A aplicação do ozônio na pós-colheita de uvas (Vitis vinifera) configura-se como uma solução tecnológica sustentável, altamente eficaz para a manutenção da integridade microbiológica e físico-química do produto, promovendo a extensão da vida útil e o controle de perdas durante o armazenamento.

Dada a elevada perecibilidade dessa fruta, aliada à sua sensibilidade à contaminação por microrganismos deteriorantes como bolores e leveduras, torna-se imperativo o desenvolvimento de metodologias que assegurem sua conservação sem comprometer a segurança alimentar nem o valor nutricional.

Desafios Pós-Colheita e Potencial do Ozônio

As uvas, amplamente utilizadas tanto para consumo in natura quanto como matéria-prima para a indústria de sucos, passas e vinhos, são ricas em compostos bioativos, destacando-se os polifenóis com propriedades antioxidantes, anti-inflamatórias e quimioprotetoras.

Entretanto, estima-se que perdas pós-colheita possam atingir até 25% nos países industrializados e superar 50% em regiões em desenvolvimento, com a degradação microbiológica como um dos principais vetores.

Tradicionalmente, agentes químicos como o dióxido de enxofre (SO₂) têm sido utilizados no controle microbiológico. Apesar de sua eficácia, esses compostos geram subprodutos potencialmente tóxicos. Nesse cenário, o ozônio (O₃) surge como alternativa de alta eficiência oxidativa e ambientalmente segura.

Mecanismo de Inativação Microbiológica

O ozônio atua por oxidação da parede celular e das membranas plasmáticas dos microrganismos, causando danos irreversíveis.

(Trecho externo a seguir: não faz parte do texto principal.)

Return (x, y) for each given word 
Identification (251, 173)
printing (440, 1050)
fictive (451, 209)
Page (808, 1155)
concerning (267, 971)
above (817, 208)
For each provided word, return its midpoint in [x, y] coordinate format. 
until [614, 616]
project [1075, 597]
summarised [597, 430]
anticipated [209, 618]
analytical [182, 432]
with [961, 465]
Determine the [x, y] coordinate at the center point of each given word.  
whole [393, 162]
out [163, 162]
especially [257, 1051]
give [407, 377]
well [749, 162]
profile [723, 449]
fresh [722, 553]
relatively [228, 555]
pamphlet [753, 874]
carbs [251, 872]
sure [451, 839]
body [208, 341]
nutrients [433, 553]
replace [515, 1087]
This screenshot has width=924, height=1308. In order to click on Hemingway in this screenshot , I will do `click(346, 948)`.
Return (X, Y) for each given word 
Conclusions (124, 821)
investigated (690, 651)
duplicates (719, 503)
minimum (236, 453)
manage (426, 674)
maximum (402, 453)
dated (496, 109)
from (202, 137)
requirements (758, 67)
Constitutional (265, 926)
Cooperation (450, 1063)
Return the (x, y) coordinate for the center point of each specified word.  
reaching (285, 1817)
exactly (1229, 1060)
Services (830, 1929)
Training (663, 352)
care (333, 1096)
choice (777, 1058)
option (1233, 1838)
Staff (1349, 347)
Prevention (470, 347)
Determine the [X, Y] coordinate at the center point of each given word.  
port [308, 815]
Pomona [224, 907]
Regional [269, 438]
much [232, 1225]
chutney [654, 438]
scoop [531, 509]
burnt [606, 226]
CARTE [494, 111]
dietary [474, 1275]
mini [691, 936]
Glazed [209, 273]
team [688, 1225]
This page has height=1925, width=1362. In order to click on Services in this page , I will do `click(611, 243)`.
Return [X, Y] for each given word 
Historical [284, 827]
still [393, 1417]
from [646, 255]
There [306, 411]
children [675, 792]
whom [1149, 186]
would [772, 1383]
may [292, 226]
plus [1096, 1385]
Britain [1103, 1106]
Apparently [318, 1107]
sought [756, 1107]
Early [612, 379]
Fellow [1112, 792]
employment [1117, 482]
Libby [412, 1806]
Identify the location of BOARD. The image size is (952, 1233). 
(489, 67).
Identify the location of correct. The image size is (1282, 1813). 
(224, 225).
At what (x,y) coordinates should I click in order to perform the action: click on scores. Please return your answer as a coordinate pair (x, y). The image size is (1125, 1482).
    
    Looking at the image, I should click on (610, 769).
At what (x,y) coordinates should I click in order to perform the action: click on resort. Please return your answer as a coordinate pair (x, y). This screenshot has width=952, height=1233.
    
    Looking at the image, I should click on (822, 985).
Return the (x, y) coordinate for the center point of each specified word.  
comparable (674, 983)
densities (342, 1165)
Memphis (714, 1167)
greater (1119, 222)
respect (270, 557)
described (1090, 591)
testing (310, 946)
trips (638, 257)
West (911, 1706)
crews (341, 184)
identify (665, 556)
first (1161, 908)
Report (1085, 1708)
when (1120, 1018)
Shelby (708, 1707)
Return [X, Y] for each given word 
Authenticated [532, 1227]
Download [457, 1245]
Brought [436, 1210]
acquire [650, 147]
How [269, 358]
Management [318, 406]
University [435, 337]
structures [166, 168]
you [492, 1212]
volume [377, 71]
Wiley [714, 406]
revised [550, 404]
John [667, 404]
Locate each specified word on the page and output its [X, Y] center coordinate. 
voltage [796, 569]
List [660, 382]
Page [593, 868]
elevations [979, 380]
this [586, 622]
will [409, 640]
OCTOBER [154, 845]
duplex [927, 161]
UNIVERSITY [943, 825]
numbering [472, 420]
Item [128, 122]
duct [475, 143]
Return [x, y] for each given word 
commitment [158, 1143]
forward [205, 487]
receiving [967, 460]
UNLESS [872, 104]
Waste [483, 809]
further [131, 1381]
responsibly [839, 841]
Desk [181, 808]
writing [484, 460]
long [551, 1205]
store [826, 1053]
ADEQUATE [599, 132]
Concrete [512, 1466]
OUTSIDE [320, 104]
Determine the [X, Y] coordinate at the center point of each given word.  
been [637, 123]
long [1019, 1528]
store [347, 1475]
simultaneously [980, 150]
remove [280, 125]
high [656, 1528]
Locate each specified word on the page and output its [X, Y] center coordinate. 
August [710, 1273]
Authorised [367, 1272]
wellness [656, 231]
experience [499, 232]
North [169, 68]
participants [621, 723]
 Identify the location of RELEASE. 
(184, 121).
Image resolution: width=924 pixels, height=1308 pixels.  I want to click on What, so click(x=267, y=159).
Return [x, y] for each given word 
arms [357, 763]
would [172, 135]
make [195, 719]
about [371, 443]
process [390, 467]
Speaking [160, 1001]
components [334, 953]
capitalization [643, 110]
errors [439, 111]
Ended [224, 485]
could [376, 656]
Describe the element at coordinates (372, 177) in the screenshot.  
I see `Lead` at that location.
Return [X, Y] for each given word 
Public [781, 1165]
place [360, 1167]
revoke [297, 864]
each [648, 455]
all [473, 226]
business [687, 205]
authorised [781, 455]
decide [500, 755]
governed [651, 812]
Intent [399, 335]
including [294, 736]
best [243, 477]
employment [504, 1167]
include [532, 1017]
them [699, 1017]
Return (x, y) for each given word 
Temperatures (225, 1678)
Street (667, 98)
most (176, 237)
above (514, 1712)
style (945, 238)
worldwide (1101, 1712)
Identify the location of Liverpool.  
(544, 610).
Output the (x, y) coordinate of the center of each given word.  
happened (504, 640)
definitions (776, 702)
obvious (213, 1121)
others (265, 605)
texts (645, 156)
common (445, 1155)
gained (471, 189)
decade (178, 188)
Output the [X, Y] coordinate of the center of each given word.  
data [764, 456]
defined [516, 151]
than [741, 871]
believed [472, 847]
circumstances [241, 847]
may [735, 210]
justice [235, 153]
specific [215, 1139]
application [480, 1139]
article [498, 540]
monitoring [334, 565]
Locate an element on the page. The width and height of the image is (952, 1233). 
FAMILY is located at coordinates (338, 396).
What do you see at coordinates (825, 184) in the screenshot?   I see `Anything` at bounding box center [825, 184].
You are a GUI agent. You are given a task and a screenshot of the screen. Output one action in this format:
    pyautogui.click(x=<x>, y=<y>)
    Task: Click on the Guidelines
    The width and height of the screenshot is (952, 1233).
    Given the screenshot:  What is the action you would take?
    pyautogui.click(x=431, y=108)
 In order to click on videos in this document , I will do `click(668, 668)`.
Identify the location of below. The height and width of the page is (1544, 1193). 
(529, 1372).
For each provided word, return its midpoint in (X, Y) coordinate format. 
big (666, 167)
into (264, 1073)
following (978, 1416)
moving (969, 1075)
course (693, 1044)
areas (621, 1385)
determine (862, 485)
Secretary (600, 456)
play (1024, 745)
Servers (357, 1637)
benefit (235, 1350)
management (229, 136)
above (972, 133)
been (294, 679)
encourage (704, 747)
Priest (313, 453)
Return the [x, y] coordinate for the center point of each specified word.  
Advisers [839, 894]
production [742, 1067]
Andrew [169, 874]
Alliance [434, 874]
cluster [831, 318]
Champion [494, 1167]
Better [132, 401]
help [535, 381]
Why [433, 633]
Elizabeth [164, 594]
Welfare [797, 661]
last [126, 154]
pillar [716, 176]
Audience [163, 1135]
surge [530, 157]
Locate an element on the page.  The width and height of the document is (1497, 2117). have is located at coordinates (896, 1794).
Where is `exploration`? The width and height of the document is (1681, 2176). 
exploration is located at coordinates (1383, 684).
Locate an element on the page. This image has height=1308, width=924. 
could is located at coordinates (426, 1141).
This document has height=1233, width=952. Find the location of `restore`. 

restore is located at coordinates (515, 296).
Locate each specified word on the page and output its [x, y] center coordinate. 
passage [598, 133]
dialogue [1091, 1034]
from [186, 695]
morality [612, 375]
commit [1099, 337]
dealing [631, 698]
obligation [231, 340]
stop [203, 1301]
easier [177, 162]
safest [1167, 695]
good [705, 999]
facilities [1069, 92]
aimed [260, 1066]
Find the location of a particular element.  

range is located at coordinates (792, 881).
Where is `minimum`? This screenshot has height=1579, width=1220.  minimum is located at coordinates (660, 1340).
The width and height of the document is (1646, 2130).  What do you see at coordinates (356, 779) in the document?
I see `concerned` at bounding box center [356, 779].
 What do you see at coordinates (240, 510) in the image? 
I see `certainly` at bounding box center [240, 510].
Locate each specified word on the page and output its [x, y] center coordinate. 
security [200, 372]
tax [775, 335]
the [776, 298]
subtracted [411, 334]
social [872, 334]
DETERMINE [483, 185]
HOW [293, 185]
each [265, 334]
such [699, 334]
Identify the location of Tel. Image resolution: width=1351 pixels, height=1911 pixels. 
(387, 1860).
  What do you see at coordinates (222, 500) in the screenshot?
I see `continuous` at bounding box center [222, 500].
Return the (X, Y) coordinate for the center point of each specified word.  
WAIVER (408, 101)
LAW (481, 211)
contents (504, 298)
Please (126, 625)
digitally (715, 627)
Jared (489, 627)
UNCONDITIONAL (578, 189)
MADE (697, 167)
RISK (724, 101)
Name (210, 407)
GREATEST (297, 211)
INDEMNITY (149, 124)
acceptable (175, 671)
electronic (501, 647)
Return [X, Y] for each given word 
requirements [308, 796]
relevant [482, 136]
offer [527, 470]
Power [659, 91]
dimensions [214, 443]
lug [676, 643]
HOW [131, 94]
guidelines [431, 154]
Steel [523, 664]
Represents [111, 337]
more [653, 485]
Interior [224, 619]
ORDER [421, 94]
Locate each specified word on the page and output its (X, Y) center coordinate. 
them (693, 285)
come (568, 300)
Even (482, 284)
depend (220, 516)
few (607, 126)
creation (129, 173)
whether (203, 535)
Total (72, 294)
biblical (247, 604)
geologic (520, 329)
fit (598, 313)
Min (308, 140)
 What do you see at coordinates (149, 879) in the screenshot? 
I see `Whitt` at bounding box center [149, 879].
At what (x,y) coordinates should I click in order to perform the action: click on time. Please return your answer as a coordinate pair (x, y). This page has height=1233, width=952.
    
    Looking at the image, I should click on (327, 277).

Bolores e leveduras, como Aspergillus, Penicillium, Candida e Hanseniaspora, demonstram alta sensibilidade ao ozônio, especialmente em formas combinadas (gás e névoa).

Ozônio na pós colheita de uvas: Metodologia Experimental

Uvas brancas foram tratadas com ozônio em três modalidades: gás, névoa ozonizada (30,10 mg L⁻¹) e combinação de ambos, por 3, 5 e 10 minutos. Os frutos foram armazenados por 21 dias a 10 °C e 20 °C, com análises semanais de qualidade microbiológica e físico-química.

  • Parâmetros microbiológicos: bolores e leveduras totais
  • Parâmetros físico-químicos: sólidos solúveis (°Brix), firmeza, pH e pigmentação

Resultados Microbiológicos

Os tratamentos com ozônio foram eficazes na redução da carga microbiológica:

Temperatura Tratamento Redução – Bolores (log CFU/g) Redução – Leveduras (log CFU/g)
10 °C Névoa 1,10 1,61
10 °C Gás 1,24 1,81
20 °C Névoa 1,00 1,45
20 °C Gás 1,06 1,37

Qualidade Físico-Química

  • Sólidos solúveis (°Brix): preservados e, em alguns casos, aumentados
  • Firmeza: mantida sem perda significativa
  • Cor e pigmentos: maior preservação de clorofila A, B e antocianinas em uvas ozonizadas

Implicações Técnicas e Sustentabilidade

Além da inativação microbiológica, a ozonização contribui para a logística e sustentabilidade da cadeia produtiva, reduzindo perdas, necessidade de refrigeração e uso de químicos sintéticos. Sua implementação em packing houses é viável, desde que acompanhada por protocolos de segurança ocupacional.

ConclusãoO ozônio destaca-se como uma tecnologia eficaz e sustentável para a conservação de uvas na pós-colheita. Seu uso proporciona ganhos em segurança microbiológica, manutenção da qualidade sensorial e atendimento às exigências de mercado por alimentos livres de resíduos químicos.

Referências Técnicas

  • Sitoe, E. P. E. et al. (2023). Avaliação da eficiência do ozônio na conservação pós-colheita de uvas. UNICAMP/MyOzone.
  • World Health Organization. (2008). Guidelines for the safe use of wastewater, excreta and greywater.
  • Tiwari, B. K. et al. (2010). Applications of ozone in food processing. Journal of Food Science, 75(9), R112–R117.
  • ANVISA. (2023). Resolução RDC n.º 275: Regulamento técnico de boas práticas para serviços de alimentação.